The Scherzo is both shadowy and virtuosic, dark and wickedly playful. Vaughan Williams called his early sketch of it Exit of the Ghosts of the Past, and ghostly it is. It is followed by what must be one of the most touching symphonic slow movements of the last 100 years, the Romanza. Some commentators have read the title of the movement as a reference to his new-found love and future wife, Ursula, but it is also in this movement that the connections to Pilgrim’s Progress are most telling. He wrote a passage taken from Bunyan’s novel into his manuscript at the top of the Romanza: “Upon this place stood a cross, and a little below a sepulcher. Then he said: ‘He hath given me rest by his sorrow, and life by his death.’” In the opera, those words are given to the same poignant melody the english horn plays to launch this movement. Later, there is an anguished passage in a faster tempo which, in RVW’s Pilgrim’s Progress, is associated with the Pilgrim’s words “Save me, Lord, my burden is greater than I can bear.”
The Finale is a passacaglia worthy of consideration in the same breath as that other great symphonic passacaglia which ends Brahms Fourth Symphony. Where Brahms’ uses the passacaglia’s repeating structure to create a sense of driving headlong into unavoidable catastrophe, Vaughan Williams turns the passacaglia into something like a rite of purification. Gradually, he strips away the modal colourations which have given the symphony so much of its character, moving toward pure, almost Bach-ian D Major. The horn calls which opened the symphony now return in blazing fortissimo and one more “Allelulia” sounds from the hymn All Creatures of Our God and King. Michael Steinberg describes the ending better than I can: “In peaceful meditation… the music arrives at its destination: a luminous D major close, hushed, beatific, with an ineffable sense of peace. Here, if anywhere in music, is transcendence.”
Thanks for the nice exploration of the fifth— It was my introduction to Vaughan Williams– I still have the Barbirolli LP with the Turner painting on the cover from well over 50 years ago. Perhaps you’ll record it one day.

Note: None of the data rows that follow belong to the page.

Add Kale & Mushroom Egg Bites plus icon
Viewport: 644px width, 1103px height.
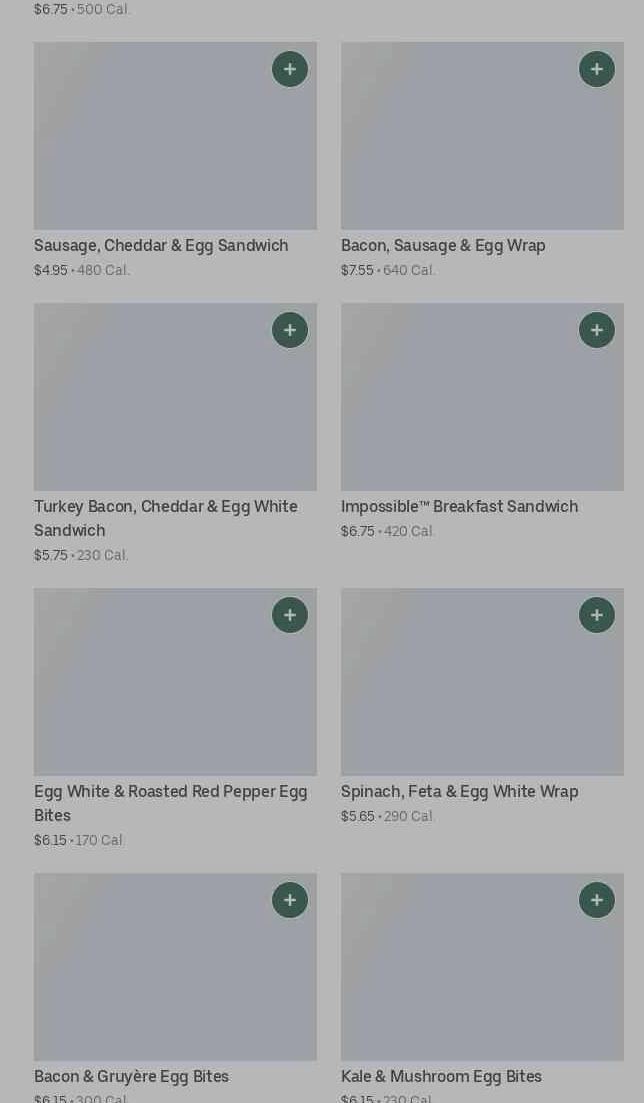[x=597, y=900]
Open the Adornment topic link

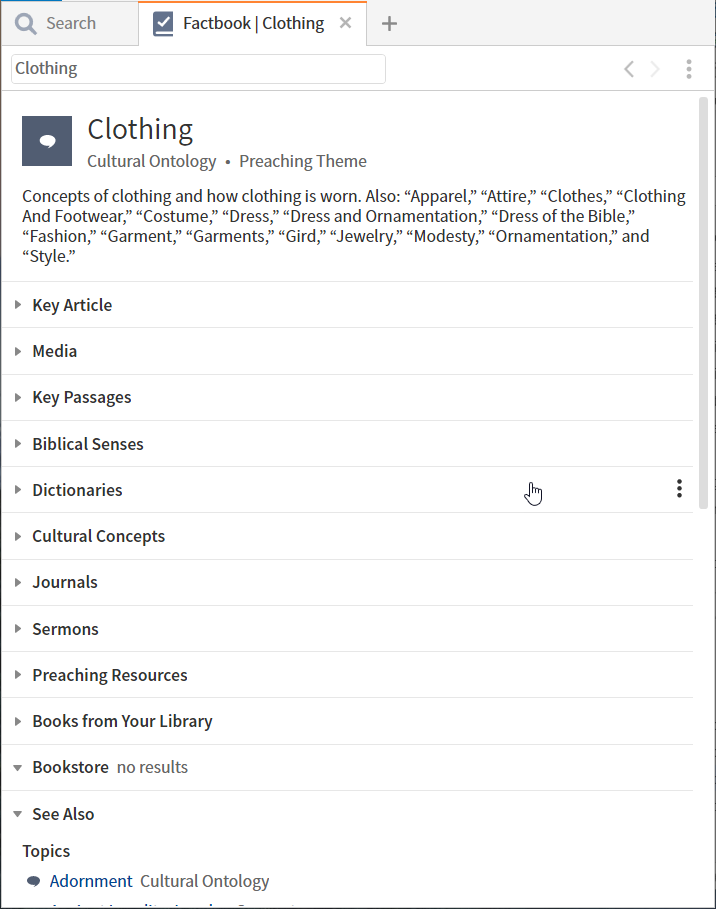pos(91,881)
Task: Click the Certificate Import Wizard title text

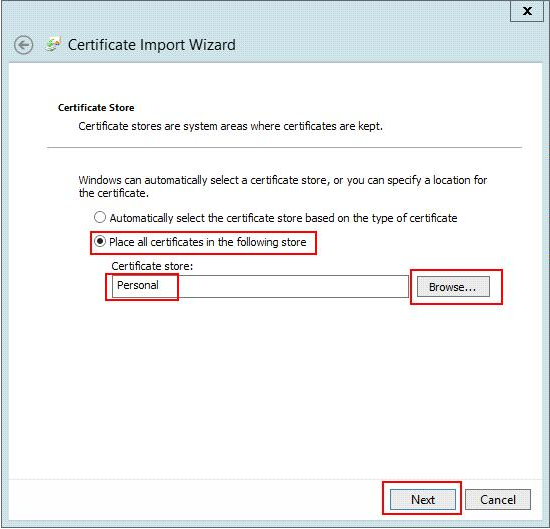Action: 152,45
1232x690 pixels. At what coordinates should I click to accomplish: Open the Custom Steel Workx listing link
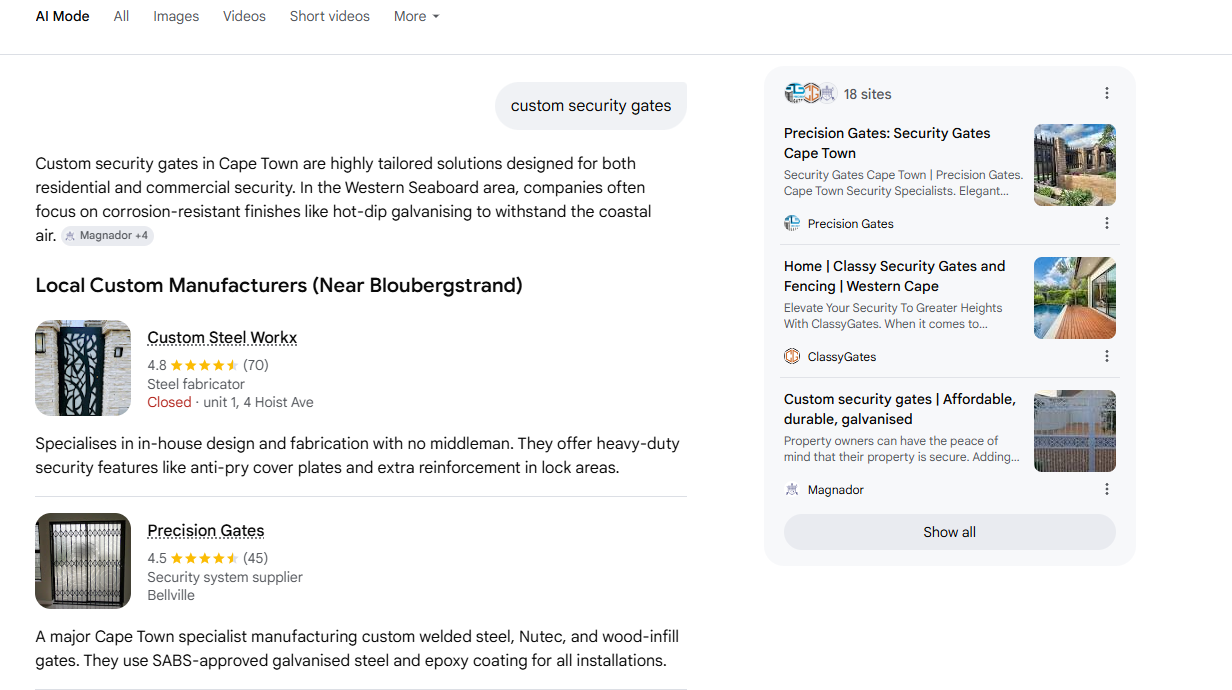(x=222, y=337)
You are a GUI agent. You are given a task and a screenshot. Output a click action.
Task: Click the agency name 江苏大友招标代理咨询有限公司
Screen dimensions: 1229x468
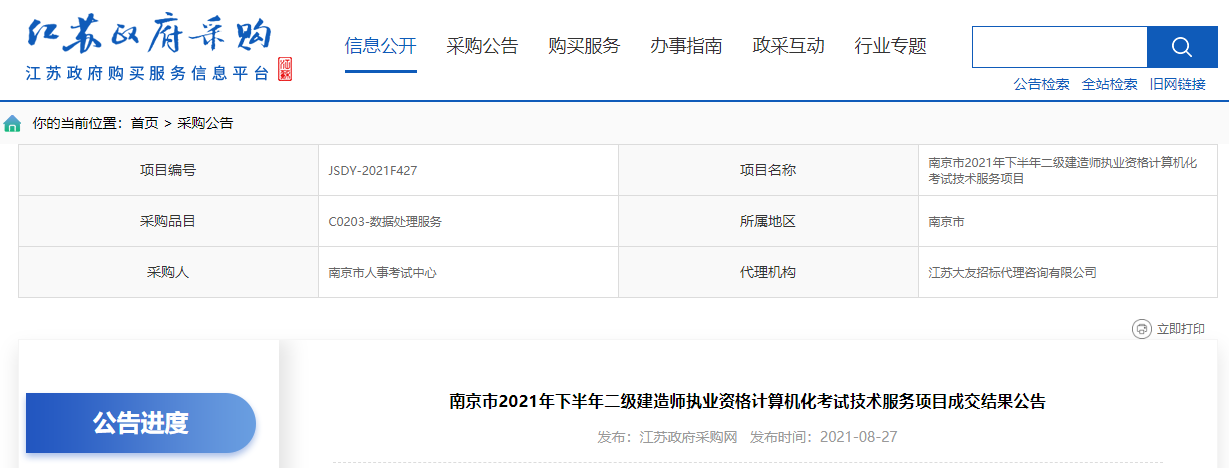pos(1012,272)

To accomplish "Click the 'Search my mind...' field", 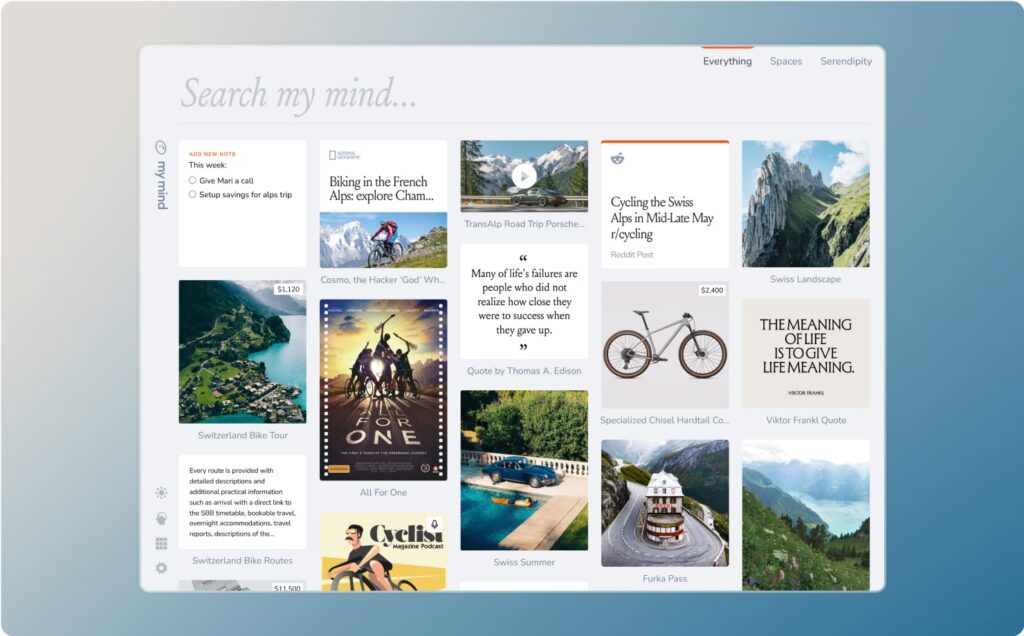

Beautiful write up. I love this piece desperately.
I had the great honor of being a guest of Ursula’s many years ago. It was astonishing to hear her describe the premiere of this work, my favorite of all of Vaughan Williams’ symphonies. Thank you for your sensitive discussion.
There is a percussive sound in the first few minutes of the 5th Symphony that I would like to identify. It has more distinctive pitch than an ordinary percussive instrument like the tympany. I wonder if it could be a cellist or bass violist percussing the strings of his instrument with his bow. I’ve particularly enjoyed the Frankfort Radio Symphony performance, conducted in this instance by Sir Andrew Davis. Usually, the cameramen are skillful at showing which performer is making distinctive sounds, but it didn’t happen in this case.
Thank you very much.
This is one of my favorite symphonies but the fourth movement often literally leaves me in tears. I really enjoyed your write up and explanation. Others I’ve found on the web lose the joy in all the details. Thank you for this. I’ll be copying and keeping this for future reference and enjoyment.